→ Source records
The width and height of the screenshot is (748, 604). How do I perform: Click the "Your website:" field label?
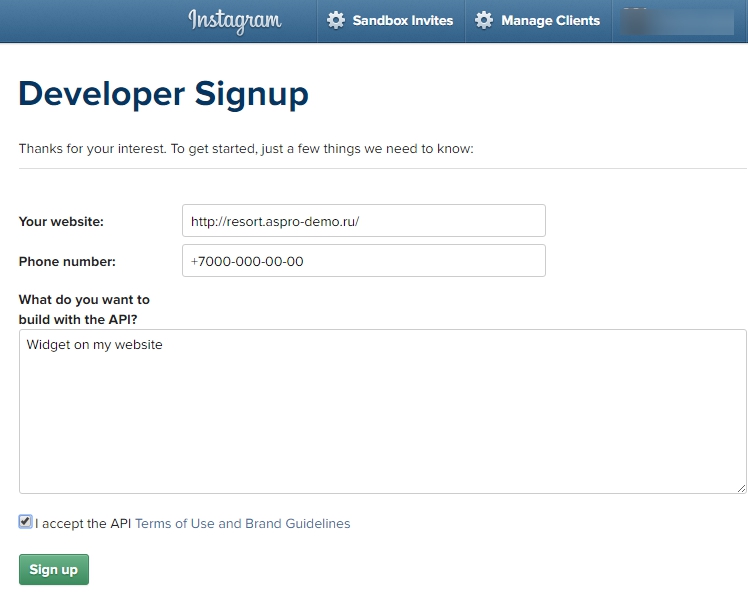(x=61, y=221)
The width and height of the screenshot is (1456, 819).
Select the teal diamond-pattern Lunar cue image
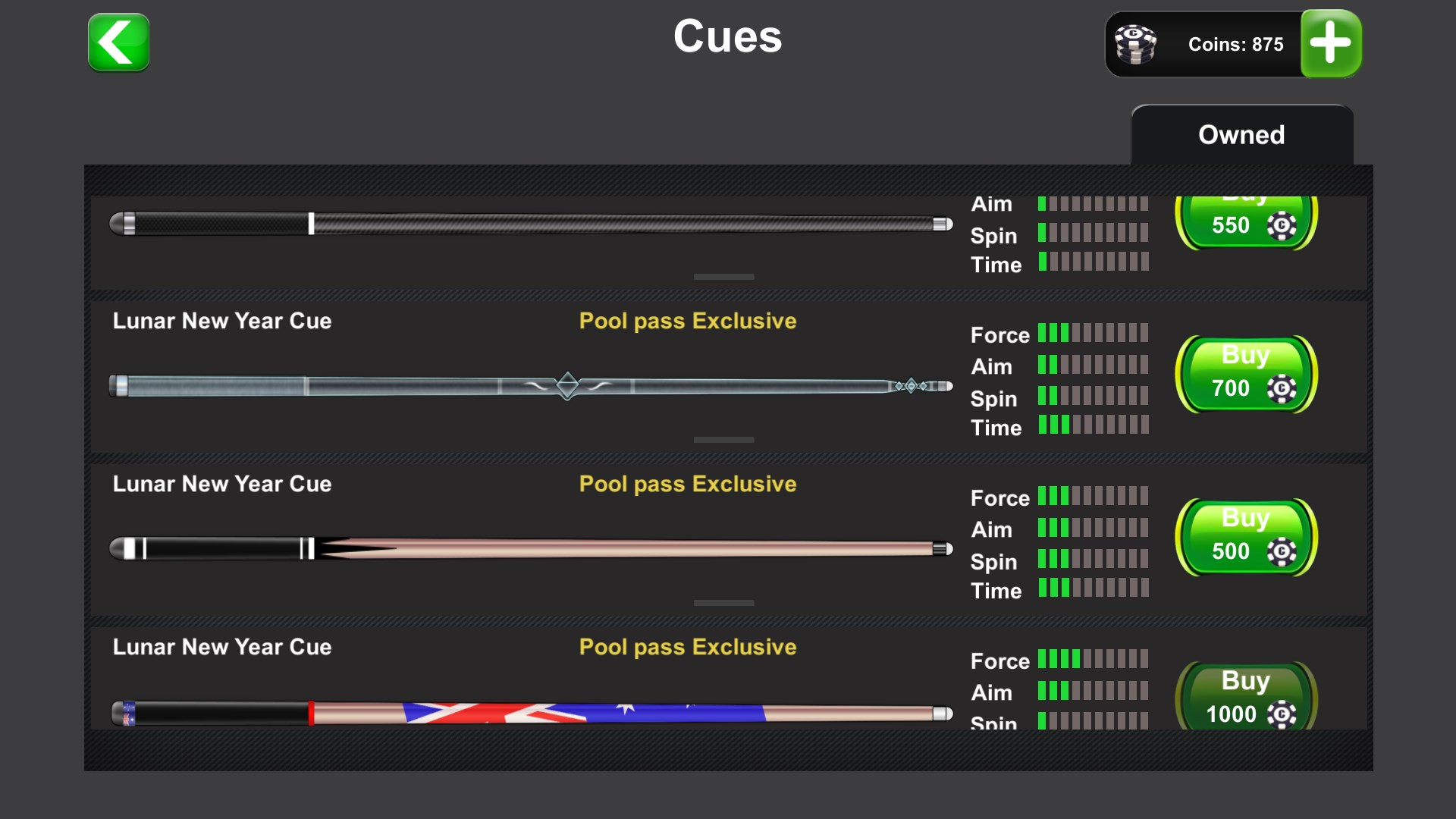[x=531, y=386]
--
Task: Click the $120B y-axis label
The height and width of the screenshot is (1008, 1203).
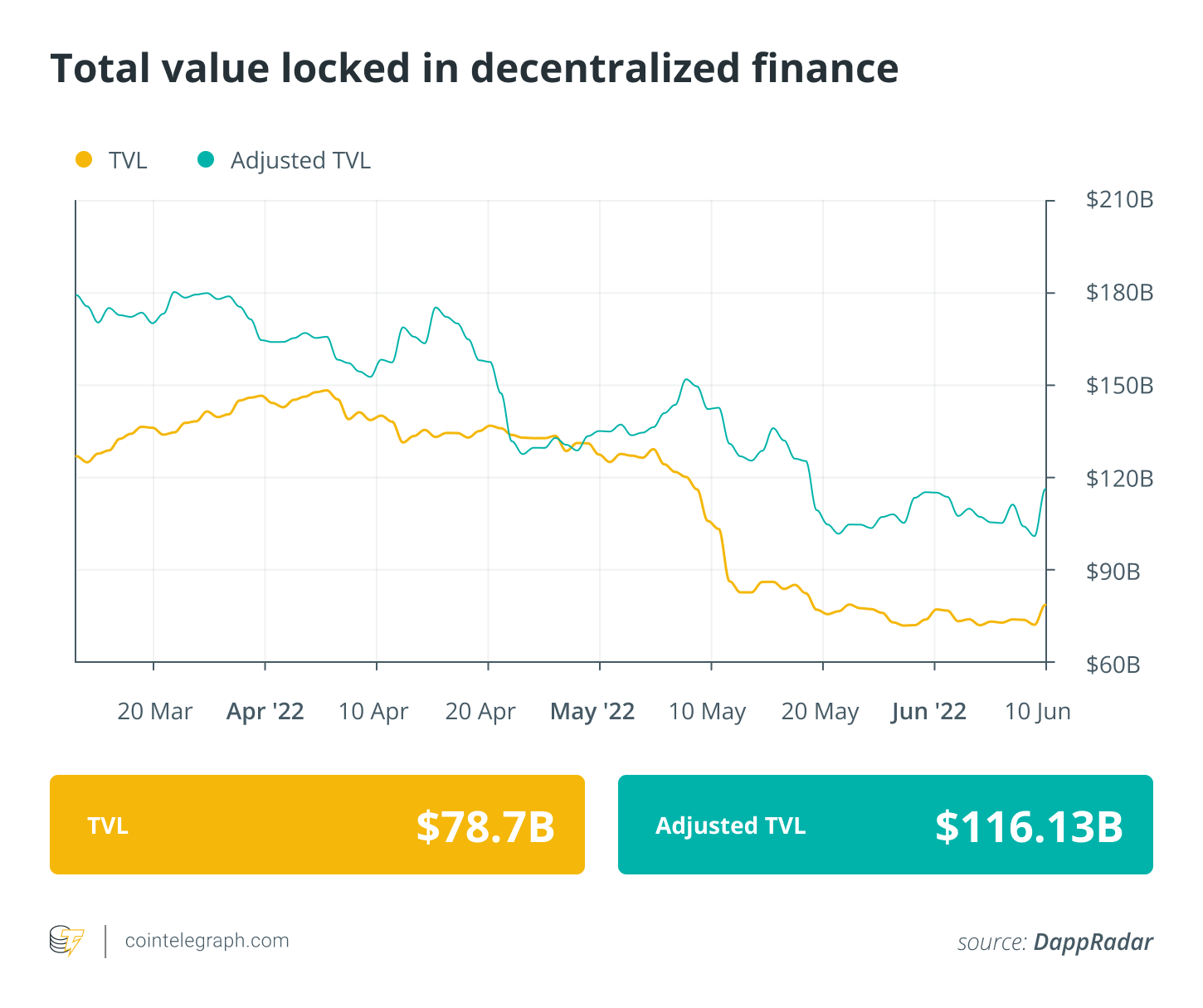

→ Required action
Using the entries above, repeat only the lines from the one containing "Task: Click the $120B y-axis label" through the one containing "The height and", end lines included.

→ Exercise response
Task: Click the $120B y-axis label
The height and width of the screenshot is (1008, 1203).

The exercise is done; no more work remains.